あとは、略奪した船を、ドラコニス最大の港、ドレスデネまで運ぶだけ。


 ドラーテム王国の南、ウェンテル地方に広がるドラコニス王国では、俺たちはお尋ね者になっちゃいない。

むしろ、その逆だ。

 ドレスデネを首都に持つ、ドラコニス王国は、俺たちに私掠免許を発行し、他国の商船を襲えっていう免罪符を発行しているのさ。

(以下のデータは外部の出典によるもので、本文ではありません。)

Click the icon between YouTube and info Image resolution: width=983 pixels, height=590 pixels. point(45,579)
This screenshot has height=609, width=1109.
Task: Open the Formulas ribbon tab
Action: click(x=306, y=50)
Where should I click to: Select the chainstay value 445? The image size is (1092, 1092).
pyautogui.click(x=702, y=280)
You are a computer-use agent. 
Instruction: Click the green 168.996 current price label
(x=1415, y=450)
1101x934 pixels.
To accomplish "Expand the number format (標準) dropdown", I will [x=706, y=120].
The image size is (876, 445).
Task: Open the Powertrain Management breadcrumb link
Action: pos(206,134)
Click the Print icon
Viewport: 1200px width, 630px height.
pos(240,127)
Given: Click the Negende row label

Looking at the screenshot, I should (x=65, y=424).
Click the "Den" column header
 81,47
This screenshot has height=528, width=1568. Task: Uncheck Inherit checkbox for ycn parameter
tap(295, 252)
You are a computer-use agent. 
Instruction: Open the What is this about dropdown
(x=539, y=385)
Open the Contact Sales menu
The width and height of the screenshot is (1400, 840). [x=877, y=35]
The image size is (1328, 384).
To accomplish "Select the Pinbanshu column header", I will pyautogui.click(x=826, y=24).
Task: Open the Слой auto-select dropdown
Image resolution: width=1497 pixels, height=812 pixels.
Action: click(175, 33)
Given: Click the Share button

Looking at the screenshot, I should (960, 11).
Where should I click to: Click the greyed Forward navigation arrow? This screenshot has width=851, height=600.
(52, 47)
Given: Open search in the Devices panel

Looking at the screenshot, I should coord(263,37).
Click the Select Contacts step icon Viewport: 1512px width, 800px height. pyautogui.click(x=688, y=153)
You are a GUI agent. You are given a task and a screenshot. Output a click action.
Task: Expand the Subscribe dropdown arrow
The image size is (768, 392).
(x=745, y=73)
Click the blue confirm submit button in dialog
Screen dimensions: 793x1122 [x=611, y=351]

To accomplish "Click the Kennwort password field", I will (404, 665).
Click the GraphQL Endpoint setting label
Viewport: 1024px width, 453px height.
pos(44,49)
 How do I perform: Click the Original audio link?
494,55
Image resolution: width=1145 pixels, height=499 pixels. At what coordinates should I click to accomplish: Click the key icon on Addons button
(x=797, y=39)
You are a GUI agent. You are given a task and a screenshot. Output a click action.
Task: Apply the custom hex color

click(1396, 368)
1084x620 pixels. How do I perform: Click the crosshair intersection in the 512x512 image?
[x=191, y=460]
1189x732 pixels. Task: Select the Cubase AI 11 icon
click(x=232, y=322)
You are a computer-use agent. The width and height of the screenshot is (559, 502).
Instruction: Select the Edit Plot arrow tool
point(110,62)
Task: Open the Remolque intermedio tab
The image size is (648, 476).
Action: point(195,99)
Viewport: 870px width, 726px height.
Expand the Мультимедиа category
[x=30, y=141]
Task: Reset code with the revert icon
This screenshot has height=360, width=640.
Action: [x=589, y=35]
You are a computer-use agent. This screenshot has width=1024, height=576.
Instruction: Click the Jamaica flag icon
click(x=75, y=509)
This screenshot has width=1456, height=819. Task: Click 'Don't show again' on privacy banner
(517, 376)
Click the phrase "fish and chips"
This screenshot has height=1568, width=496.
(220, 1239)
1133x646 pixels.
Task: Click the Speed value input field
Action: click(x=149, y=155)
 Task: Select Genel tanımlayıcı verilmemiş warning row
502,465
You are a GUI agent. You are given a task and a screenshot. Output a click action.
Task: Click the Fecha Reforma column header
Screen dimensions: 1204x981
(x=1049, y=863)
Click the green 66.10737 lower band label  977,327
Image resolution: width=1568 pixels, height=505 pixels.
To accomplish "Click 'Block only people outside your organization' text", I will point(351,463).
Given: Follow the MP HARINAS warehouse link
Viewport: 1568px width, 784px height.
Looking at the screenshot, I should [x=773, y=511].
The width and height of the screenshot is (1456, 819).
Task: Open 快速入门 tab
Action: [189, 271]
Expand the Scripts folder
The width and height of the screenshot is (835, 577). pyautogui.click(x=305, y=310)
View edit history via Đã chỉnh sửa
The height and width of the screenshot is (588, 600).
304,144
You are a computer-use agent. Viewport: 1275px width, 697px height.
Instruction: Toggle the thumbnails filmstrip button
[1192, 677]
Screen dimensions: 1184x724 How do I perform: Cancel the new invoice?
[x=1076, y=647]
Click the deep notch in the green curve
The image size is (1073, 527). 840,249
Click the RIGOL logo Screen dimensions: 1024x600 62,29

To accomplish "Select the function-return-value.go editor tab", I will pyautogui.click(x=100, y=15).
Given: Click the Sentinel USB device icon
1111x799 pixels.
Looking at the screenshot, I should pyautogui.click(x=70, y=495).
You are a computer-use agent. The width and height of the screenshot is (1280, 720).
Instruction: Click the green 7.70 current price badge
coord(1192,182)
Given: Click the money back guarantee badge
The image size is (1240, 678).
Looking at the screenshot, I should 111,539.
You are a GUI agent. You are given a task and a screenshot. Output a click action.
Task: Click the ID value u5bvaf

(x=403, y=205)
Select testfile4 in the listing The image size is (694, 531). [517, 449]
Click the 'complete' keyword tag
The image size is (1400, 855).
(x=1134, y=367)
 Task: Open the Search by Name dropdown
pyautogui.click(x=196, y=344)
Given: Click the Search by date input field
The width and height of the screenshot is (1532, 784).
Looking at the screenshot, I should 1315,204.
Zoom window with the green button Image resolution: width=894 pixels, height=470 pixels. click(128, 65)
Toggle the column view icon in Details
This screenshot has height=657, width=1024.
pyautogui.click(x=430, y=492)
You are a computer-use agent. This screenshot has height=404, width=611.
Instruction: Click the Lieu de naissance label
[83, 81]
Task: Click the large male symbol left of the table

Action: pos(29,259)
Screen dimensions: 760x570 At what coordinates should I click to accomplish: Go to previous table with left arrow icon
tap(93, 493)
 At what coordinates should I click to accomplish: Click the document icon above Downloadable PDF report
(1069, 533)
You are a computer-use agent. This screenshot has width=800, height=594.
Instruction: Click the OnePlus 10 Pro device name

 私掠免許ってのは、国が発行している海賊許可証っていう奇妙なもんだろ?

だが、国も俺たちも、互いを利用し合っている。

要するにWINWINってことだ。

おっと、話がそれちまったな。


 問題は、次の日から起こり始めたんだ。

これがまた、奇妙なことなんだが全員が、女の夢を見るようになったんだ。


 俺も見た。

会ったことも無い女。その女が、おぼれ死ぬ夢だ……。


 海賊ってのは迷信深いもんで、一週間もたたないうちに、みんなまいっちまったよ……。

夢見たくないから、意識失うまでワインを飲んだ……。

 それでも、毎晩決まって夢を見た……目が覚めると、また浴びるようにワインを飲んだんだ……。

大樽のワインがあっという間に空っぽになっちまった。

殻になった樽は、中を開いて、海水で洗い、また再利用するのが普通なんだが、樽を開けたらさ。

 そこに入っていたんだよ……女の死体がさ……。


 どうりで一人、足りなかったわけだよ。

この女、俺達から逃げようとワイン樽の中に隠れて、そのままおぼれちまったらしい……。

 俺達全員、この死体が沈んだワインを飲んでたんだぜ……。



 約束通り、僕はオリバーに鳥串を奢った。

「俺は、あれ以来、酒が飲めなくなっちまってな……海賊稼業から足を洗ったのさ……」

彼はバツが悪そう鳥串をほおばると寂し気に微笑んだ。